#### [To do]
Only one stretch of the records below should be repeated. It starts with the line containing "Task: Select the 'Job:' text field" and goes on through the line containing "to Operators &", exactly as written.
[Start of Attachment]
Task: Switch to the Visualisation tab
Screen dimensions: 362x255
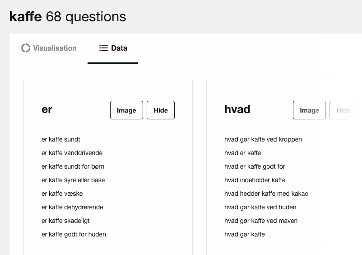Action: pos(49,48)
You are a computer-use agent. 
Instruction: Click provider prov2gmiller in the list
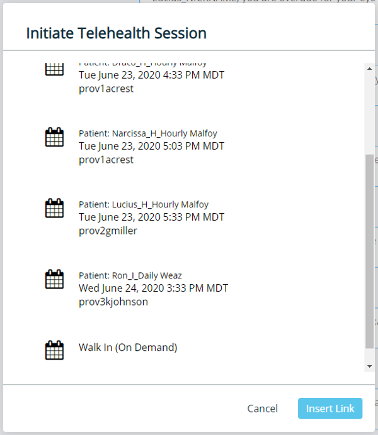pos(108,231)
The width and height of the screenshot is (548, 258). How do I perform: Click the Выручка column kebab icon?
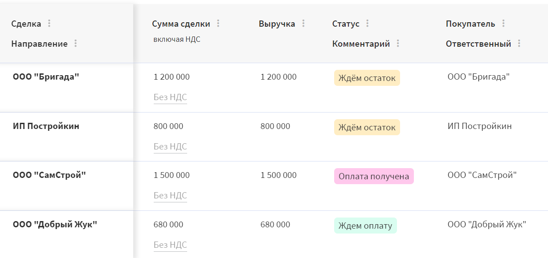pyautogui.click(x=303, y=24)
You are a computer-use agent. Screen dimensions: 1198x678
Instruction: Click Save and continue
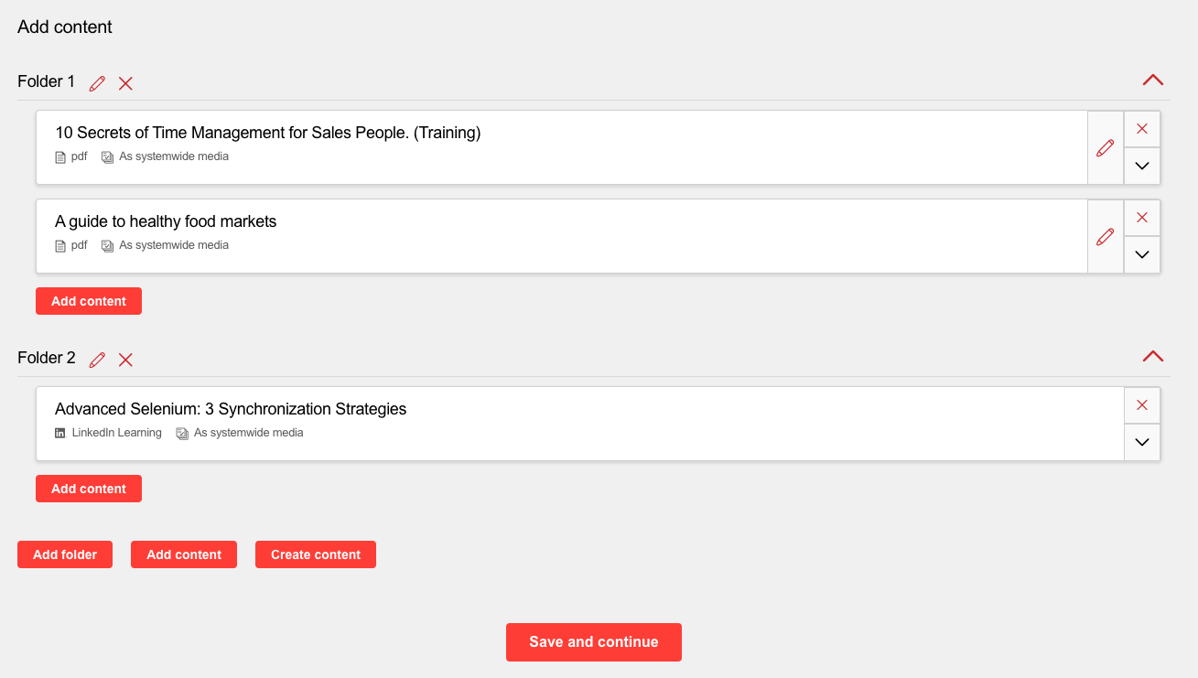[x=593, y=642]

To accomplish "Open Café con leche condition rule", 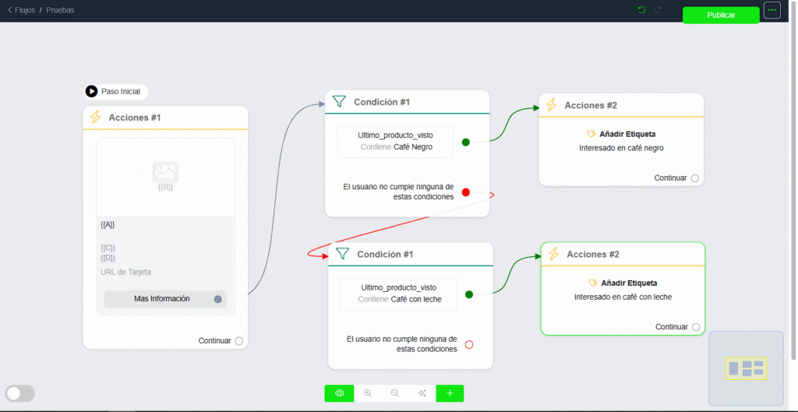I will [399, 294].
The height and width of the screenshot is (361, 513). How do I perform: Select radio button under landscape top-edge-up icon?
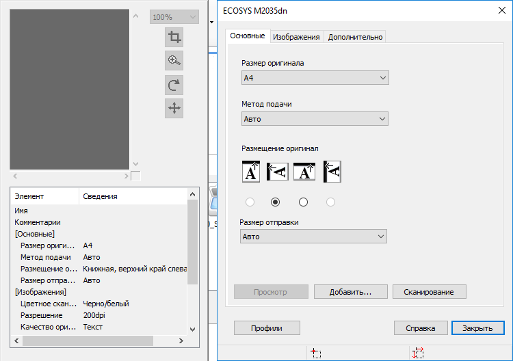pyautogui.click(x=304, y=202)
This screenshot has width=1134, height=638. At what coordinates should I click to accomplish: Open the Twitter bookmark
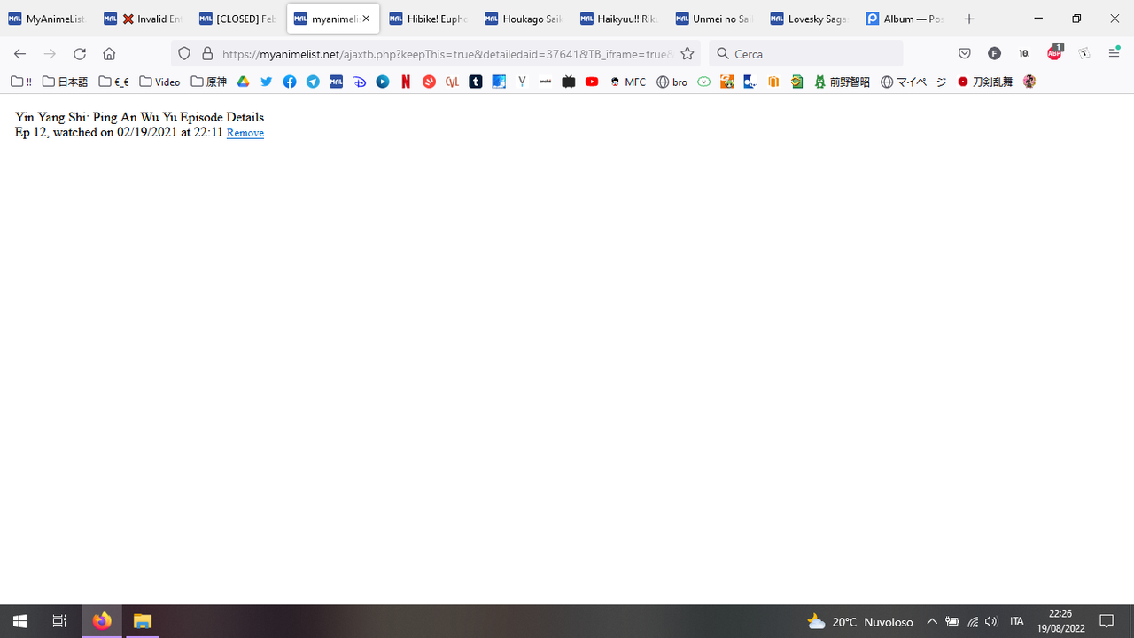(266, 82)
[End of Attachment]
[Start of Attachment]
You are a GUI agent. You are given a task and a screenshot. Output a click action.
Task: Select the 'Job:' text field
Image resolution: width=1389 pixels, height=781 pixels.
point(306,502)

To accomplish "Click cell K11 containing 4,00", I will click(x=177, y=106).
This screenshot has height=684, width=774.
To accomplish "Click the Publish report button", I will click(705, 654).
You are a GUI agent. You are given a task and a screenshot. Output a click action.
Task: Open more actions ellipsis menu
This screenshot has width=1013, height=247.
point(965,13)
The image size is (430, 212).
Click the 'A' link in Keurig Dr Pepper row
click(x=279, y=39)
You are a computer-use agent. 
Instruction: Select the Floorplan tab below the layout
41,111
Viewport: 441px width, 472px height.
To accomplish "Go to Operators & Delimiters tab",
[End of Attachment]
[Start of Attachment]
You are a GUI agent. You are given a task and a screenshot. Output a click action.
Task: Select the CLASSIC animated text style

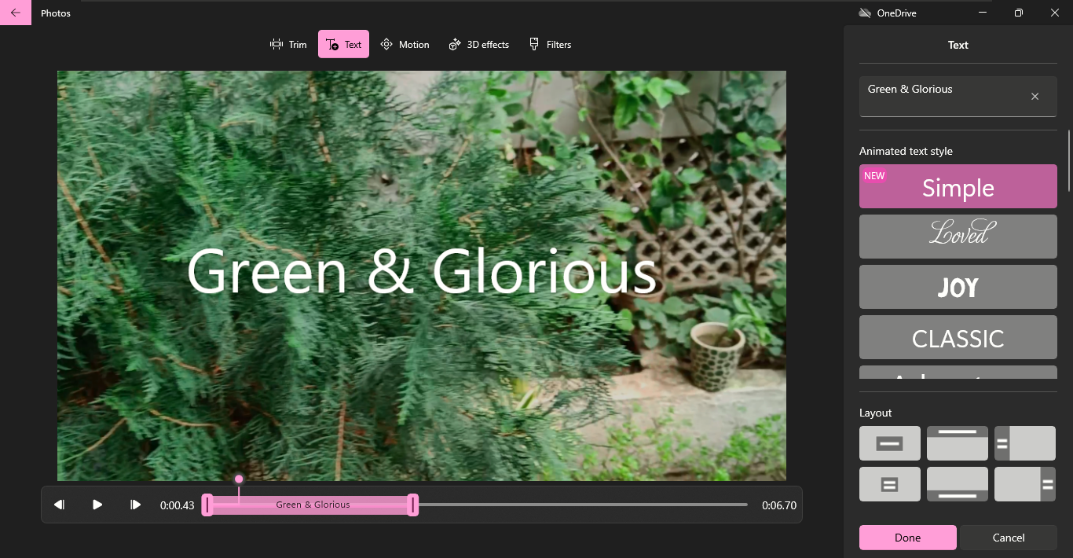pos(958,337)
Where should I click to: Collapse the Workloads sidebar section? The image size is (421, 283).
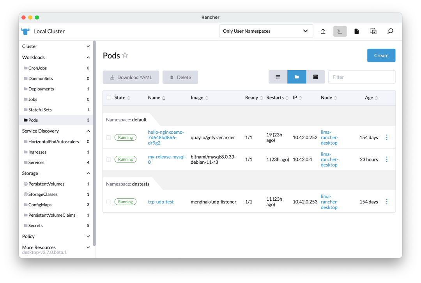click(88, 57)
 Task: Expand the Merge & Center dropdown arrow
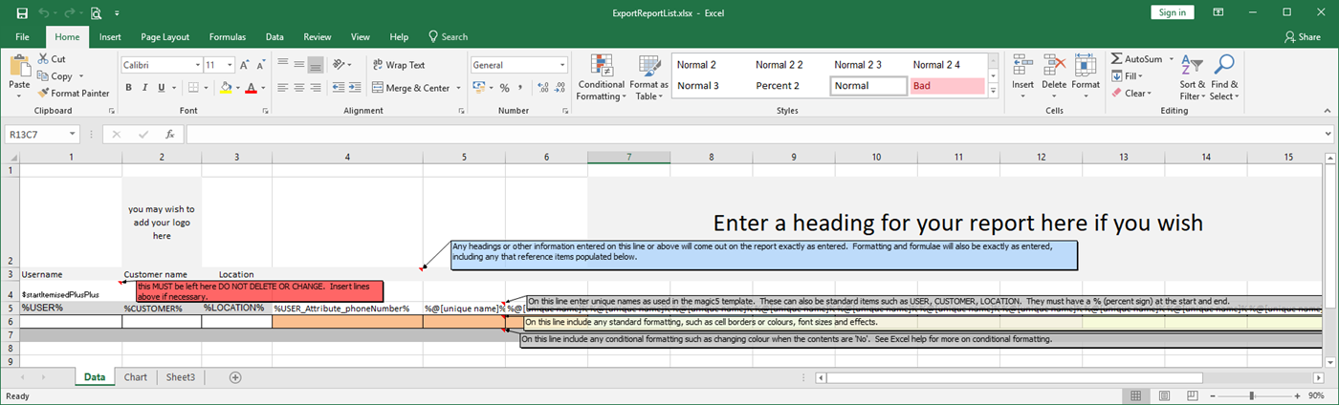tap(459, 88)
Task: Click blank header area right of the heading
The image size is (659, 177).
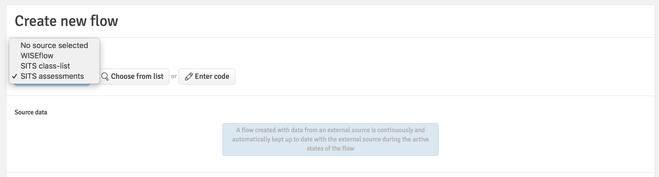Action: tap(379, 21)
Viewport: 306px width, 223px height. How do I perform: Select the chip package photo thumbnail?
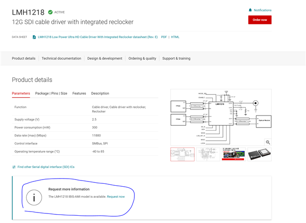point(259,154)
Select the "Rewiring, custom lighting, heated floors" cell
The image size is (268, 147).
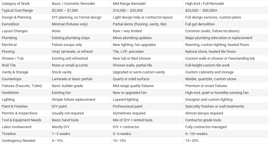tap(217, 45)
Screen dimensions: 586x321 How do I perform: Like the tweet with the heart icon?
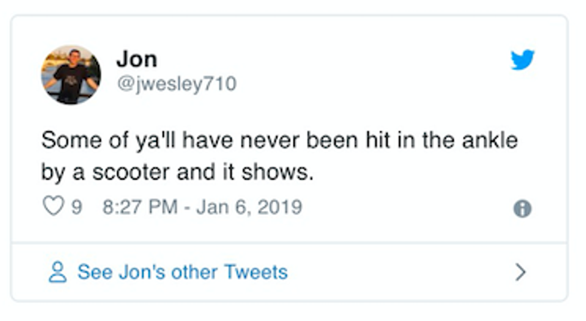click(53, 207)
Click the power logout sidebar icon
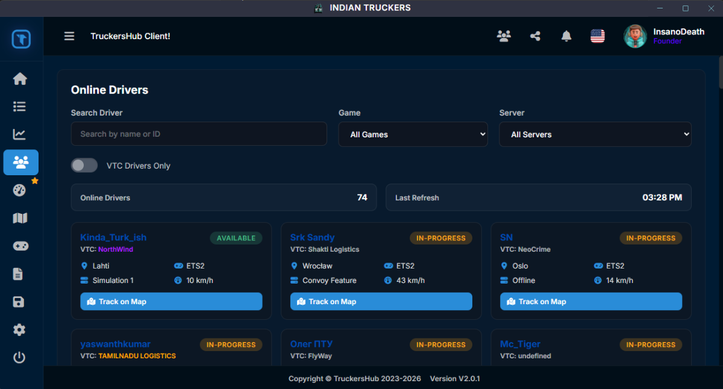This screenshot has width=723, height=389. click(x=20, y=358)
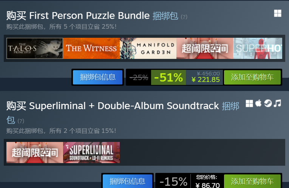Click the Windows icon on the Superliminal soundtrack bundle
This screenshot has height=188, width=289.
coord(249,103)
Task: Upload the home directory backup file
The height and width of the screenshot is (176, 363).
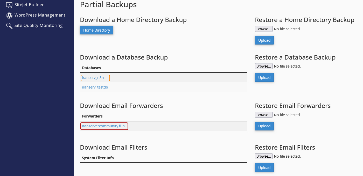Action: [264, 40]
[End of Attachment]
#### [Answer for the task]
Task: Select the 'Job:' text field
Image resolution: width=1389 pixels, height=781 pixels.
point(306,502)

To accomplish "Click cell K11 containing 4,00", I will click(x=177, y=106).
This screenshot has height=684, width=774.
To accomplish "Click the Publish report button", I will click(705, 654).
You are a GUI agent. You are given a task and a screenshot. Output a click action.
Task: Open more actions ellipsis menu
This screenshot has width=1013, height=247.
point(965,13)
The image size is (430, 212).
Click the 'A' link in Keurig Dr Pepper row
click(x=279, y=39)
You are a computer-use agent. 
Instruction: Select the Floorplan tab below the layout
41,111
Viewport: 441px width, 472px height.
To accomplish "Go to Operators & Delimiters tab",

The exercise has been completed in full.